Of course, I have no doubt that the album, too, will be ignored by American media too enamored of its own concerns and preconceived notions of hip-hop to look past its biases to authentic new musical trends arising from the embattled streets. The Rolling Stones and Pitchforks will join with the superannuated opinions of NME to turn European ears toward the conceptual product of the Anglo-American alliance forged first when Muddy Waters went East and reinforced when the British invaded West.

They will celebrate any act that represents even a token gesture of newness, especially if it can co-opt an internationalist sound and clutch at the swaddling legitimacy of world music. In this, the beats of Subliminal, his message and his countrymen are marginalized and spurned by the world around them. Not categorizable as the only Israeli music the West knows—Klezmer, the jolly dancing tunes of defamatory stereotypes of the culture, Hasidim and a cracked wine glass at weddings—it will become just the Other, music that is wrong because it does not embrace the rhythms and narratives of the Anglo-American dialogue... music that goes ignored.

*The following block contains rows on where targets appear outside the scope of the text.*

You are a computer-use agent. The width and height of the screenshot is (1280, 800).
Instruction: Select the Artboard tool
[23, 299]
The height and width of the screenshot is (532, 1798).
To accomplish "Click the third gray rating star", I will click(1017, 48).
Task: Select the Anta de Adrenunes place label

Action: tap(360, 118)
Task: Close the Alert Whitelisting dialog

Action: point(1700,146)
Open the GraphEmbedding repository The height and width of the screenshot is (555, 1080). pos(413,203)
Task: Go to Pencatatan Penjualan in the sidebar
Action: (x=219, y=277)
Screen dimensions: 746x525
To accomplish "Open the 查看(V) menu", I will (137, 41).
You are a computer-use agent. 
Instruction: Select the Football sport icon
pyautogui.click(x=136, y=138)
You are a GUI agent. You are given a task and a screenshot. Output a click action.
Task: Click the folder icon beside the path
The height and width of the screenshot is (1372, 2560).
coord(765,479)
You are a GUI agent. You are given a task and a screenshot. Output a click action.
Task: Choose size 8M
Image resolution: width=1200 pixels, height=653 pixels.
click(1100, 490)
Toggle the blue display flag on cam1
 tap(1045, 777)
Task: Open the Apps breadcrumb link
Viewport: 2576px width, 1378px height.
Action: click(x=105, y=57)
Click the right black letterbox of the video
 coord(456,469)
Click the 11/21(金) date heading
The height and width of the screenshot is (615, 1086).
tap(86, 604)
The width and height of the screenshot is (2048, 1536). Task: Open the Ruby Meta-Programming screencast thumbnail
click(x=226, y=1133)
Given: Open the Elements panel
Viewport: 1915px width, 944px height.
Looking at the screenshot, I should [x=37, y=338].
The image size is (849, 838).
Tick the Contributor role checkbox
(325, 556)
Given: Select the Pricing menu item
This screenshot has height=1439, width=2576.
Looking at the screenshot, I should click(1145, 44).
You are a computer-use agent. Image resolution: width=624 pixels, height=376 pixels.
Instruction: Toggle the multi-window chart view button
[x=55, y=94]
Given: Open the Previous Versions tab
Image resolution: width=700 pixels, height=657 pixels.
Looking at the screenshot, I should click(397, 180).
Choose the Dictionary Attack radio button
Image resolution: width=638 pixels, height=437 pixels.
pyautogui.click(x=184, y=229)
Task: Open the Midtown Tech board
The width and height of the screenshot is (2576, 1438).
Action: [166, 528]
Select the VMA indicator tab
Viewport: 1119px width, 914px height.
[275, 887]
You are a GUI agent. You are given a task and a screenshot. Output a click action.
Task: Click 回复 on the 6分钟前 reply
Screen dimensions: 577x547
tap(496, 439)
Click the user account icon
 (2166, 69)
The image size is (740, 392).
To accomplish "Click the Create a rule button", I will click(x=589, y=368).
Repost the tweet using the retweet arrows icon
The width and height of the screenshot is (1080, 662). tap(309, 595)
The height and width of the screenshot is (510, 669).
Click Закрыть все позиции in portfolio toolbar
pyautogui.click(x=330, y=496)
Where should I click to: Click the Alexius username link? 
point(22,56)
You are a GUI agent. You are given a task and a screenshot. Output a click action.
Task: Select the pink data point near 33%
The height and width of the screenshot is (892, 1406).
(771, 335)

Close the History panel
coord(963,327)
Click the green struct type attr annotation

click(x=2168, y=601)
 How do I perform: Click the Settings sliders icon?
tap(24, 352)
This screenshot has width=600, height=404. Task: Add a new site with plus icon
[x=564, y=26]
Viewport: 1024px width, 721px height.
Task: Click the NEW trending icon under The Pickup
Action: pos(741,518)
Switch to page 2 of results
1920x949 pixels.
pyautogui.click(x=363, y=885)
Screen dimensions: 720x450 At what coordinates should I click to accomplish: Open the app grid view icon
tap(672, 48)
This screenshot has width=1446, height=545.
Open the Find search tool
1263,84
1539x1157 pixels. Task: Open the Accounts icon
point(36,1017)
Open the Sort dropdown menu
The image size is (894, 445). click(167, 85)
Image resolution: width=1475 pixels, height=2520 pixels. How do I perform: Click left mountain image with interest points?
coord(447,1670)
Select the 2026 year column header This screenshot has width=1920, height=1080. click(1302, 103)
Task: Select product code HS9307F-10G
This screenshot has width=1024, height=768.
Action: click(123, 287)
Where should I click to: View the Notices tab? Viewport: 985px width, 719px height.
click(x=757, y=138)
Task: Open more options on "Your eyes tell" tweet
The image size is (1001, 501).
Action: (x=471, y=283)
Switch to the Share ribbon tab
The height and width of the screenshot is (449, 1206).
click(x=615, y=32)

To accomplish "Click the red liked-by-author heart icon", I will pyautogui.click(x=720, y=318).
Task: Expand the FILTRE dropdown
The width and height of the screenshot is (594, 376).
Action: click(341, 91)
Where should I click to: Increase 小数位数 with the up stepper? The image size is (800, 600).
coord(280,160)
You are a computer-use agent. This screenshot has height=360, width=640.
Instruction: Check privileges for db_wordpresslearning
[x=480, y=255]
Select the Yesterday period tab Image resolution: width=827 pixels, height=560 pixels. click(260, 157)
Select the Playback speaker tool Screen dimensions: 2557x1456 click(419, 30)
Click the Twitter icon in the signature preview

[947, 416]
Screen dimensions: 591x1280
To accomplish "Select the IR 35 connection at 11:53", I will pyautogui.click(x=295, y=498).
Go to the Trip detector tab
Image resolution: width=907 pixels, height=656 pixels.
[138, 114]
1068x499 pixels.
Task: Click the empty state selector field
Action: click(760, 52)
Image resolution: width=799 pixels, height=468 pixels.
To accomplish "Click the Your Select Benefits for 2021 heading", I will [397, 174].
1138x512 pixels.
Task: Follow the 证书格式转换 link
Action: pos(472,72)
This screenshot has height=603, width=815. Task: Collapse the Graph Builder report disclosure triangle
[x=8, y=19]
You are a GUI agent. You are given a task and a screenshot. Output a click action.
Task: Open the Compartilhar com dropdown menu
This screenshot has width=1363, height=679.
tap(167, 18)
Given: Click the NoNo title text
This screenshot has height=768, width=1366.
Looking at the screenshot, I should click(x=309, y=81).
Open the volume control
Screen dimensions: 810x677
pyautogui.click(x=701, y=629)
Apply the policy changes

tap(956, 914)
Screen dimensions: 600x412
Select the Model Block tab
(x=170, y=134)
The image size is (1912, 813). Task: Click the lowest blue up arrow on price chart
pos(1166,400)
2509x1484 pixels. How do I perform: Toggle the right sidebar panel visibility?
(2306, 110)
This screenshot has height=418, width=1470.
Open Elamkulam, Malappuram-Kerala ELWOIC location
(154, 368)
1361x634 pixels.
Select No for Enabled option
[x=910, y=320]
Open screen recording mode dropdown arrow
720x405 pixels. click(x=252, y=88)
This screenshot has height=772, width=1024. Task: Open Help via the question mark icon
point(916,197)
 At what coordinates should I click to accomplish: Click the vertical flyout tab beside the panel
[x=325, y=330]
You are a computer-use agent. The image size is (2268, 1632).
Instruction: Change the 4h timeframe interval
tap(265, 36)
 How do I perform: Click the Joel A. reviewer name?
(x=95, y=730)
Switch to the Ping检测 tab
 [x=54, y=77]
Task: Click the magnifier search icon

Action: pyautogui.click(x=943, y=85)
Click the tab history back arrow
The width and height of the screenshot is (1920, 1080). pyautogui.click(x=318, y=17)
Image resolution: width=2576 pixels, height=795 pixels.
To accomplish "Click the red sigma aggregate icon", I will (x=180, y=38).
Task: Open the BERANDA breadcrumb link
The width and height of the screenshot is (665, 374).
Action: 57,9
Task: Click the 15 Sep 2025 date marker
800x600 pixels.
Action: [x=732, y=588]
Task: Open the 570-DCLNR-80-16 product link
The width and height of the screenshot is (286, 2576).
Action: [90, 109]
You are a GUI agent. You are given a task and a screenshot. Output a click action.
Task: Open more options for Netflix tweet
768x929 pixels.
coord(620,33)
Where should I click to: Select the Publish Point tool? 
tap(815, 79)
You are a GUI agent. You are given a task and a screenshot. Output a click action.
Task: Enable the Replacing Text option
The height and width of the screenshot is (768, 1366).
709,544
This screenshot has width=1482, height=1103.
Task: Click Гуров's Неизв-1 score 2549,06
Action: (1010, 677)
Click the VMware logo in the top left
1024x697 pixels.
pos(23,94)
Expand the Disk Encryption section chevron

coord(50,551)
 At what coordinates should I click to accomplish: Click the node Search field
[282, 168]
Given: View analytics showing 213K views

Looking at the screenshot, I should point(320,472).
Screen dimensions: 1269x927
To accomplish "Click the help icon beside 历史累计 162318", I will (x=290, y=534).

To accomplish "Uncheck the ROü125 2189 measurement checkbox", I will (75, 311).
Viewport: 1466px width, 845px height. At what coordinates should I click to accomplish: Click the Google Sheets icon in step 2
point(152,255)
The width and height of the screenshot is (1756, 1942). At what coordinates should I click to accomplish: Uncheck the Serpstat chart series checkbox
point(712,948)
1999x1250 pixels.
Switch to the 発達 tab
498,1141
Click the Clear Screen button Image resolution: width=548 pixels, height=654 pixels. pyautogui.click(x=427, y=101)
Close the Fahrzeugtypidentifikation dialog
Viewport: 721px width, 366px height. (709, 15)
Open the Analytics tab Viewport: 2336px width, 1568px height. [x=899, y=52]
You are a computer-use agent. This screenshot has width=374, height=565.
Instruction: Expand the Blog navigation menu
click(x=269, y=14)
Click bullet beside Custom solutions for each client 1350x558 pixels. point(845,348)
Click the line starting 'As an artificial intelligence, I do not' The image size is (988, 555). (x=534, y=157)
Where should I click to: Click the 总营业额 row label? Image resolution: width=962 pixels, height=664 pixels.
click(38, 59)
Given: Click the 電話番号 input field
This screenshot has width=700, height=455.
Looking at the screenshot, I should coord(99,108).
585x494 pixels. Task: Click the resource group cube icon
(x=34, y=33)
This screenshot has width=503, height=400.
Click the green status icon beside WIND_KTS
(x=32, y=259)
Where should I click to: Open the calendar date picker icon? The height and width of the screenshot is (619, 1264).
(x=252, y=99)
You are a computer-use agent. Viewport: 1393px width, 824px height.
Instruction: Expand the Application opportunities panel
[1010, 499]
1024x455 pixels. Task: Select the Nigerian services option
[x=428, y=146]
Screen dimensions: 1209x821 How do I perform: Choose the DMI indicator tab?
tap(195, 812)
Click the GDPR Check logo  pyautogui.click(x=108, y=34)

As I remarked to my friend at the time, if the fading lights of the RIAA and the Grammy marquees tell us anything, it is that they are beats that the West ignores at its own peril.


  1. Shit, Marty, did you really need to use all those words when you simply could have said "that tranny sucks!" instead?

  2. Marty's a bit of a douche for not mentioning that Dana Internationale is a tranny. "She" looked all sexy 'n' interesting in that video (very good plastic surgeons, one supposes) and I was going to make an effort to jerk it to "her" later in the evening. Then I remembered that this is the internet and was wise enough to look up The Truth (trademark) before any five-knuckle shuffling occurred. So thanks for nothing, Marty, you putz. You almost made me look like an idiot and feel like a homo.

    PS: just for argument's sake, let's say I'm at a club and meet Dana for real and, to cut to the chase, "she" ends up blowing me in one of the bathroom stalls. Does that still make me gay for not knowing that it's a guy who's working the hummer magic on me? Just wondering because I actually take these sort of instances kind of seriously when they happen.

  3. Marty's just pissed off because the last couple of weeks haven't been very good to him. First, New Republic's campaign to smear Andrew Sullivan as an anti-Semite bombed miserably, with numerous other bloggers (including Sullivan's foes) coming to his defense and stating that the anti-semitic labelling against him was all garbage; Sullivan's kind of a gay version of the drill sargeant from "Full Metal Jacket" these days anyway, in that he now hates everyone on the left and right equally.

    Second, Marty Googled "Trannies Of The Levantine Coast", totally misunderstood the sales pitch, booked a tour with them, and came back home just a tad horrified. Coming back from vacation with a bleeding rectum probably didn't do too much to help out his disposition either. I can see this last trauma staying with him for a while, because if the same thing happened to me I know I'd be freaking the shit out for a long time afterwards too. Not all Jewish trannies are as nice and polite as Dana Internacional.